In Suor Angelica diventa il desiderio di maternità punito e frustrato, e anche lì si scopre che c’è un bambino scomparso, c’è la punizione di una donna che non aveva nessuna intenzione di farsi suora ed è costretta a andare in monastero, la femminilità castrata. In Gianni Schicchi la figlia piange col padre, nella mia versione si scopre che lei è incinta».
Quest’idea della maternità come si traduce scenograficamente?
«L’unità è rappresentata da alcuni container. Il Tabarro è ambientato in un porto, dove le navi caricano e scaricano e i container danno una sorta di sapore industriale. Gli operai, rappresentano un mondo maschile dove Giorgetta è l’unica donna, l’oggetto del desiderio. In Suor Angelica i container diventano delle celle, alcune di esse sono lavatoi.
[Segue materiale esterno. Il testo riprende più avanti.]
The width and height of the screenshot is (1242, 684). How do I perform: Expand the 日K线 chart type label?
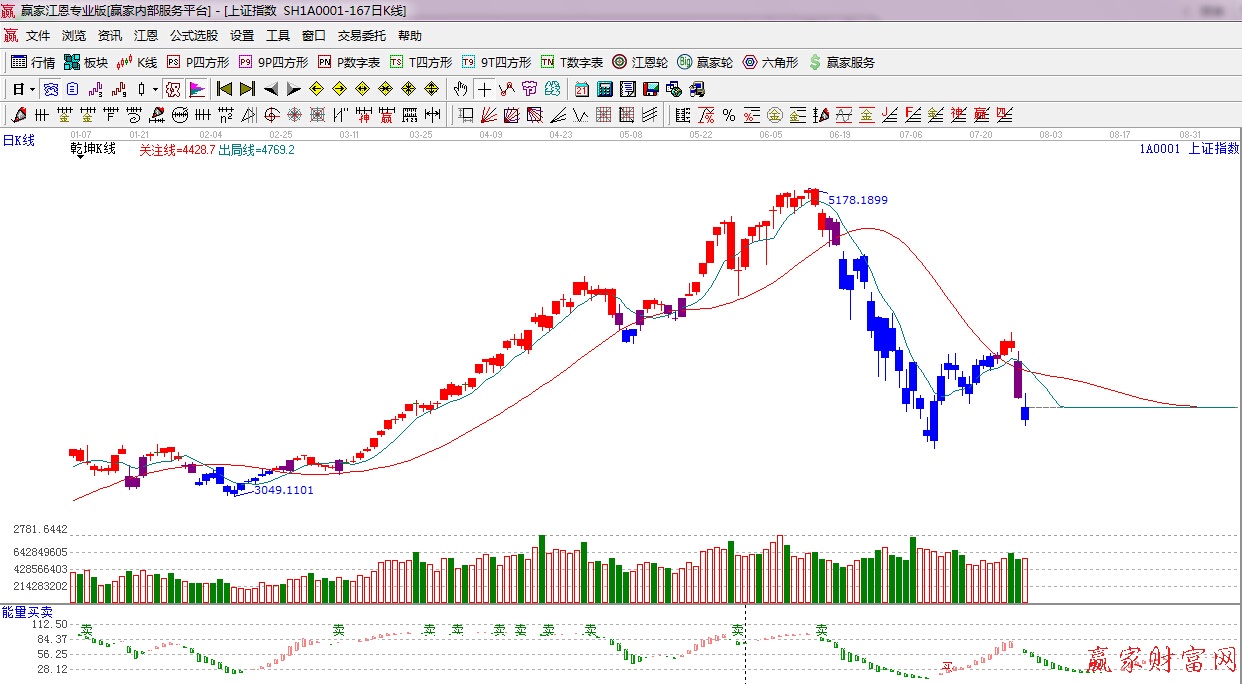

In Gianni Schicchi si aprono e sono pieni di arredamenti, argenteria, quadri: è la casa dove i parenti si ritrovano, e chi riesce si porta via l’eredità».
Ha visto il «Gianni Schicchi» che Woody Allen allestì a Los Angeles e a Spoleto?
«Ho visto delle foto, troppo poco per farsi un’idea compiuta. Però mi sembrava bello. Per Suor Angelica mi è stato d’aiuto il film Magdalene di Peter Mullan che nel 2002 andò alla Mostra di Venezia.
Parla di qualcosa rimasta in piedi per tutti gli Anni 80 nella cattolicissima Irlanda: ragazze che avevano subìto abusi sessuali o erano rimaste incinte, rinnegate dalle loro famiglie, per espiare le colpe erano costrette a vivere in un monastero e lì usate come lavandaie. Un regime crudele, in luoghi di penitenza e reclusione».
C’è il senso di colpa in «Suor Angelica»?
«Non tanto, c’è piuttosto una voglia di rivalsa, che finisce in tragedia. Nessuna è vestita da suora, è come se fossero prigioniere. L’idea è di raccontare un monastero completamente lontano dagli stereotipi: in questa storia, non è un luogo di preghiera ma di sofferenza. Il sogno di Angelica è di sapere come sta suo figlio e abbracciarlo».
I critici austriaci scrissero che lei in questo spettacolo richiede una recitazione ora allucinata ora beffarda.
«In Gianni Schicchi esce la commedia, il libretto di Giovacchino Forzano è un capolavoro. Quanto alla recitazione, sono stati tutti disponibili, cantanti e attori che hanno creduto nel progetto. Patrizia Racette che è abituata al Metropolitan ( il teatro di New York fa regìe piuttosto convenzionali, ndr ),
qui è sporca, spettinata, si butta per terra: quando è entrata nel meccanismo è diventata una bomba. La cosa importante, per me, è far emergere l’umanità dei personaggi».